Short exercise: Pull out each line from the entries below that contains the word "background", treating uppercase and lowercase as different.

Raw data:

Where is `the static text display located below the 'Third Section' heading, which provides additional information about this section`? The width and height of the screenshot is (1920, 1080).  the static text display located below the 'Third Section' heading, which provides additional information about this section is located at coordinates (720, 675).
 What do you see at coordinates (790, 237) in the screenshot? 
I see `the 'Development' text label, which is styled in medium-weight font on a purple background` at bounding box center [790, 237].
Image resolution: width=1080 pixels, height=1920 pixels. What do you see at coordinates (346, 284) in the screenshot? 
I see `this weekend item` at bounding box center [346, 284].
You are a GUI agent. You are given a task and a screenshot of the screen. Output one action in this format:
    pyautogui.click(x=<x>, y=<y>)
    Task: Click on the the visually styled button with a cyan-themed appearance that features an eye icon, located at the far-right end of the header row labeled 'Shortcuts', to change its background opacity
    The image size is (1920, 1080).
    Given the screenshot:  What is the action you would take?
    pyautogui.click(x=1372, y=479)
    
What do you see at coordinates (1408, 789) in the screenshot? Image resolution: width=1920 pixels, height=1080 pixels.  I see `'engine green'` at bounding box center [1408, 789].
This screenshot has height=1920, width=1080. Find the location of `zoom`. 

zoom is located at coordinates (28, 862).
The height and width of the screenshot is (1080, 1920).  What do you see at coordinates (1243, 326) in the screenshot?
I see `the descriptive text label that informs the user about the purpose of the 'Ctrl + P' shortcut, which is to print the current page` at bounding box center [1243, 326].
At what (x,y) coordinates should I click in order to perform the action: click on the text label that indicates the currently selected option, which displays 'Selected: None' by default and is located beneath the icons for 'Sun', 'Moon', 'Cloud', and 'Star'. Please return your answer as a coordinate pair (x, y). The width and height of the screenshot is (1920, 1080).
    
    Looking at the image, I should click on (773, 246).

Output of the exercise:
I see `the 'Development' text label, which is styled in medium-weight font on a purple background` at bounding box center [790, 237].
    Task: Click on the the visually styled button with a cyan-themed appearance that features an eye icon, located at the far-right end of the header row labeled 'Shortcuts', to change its background opacity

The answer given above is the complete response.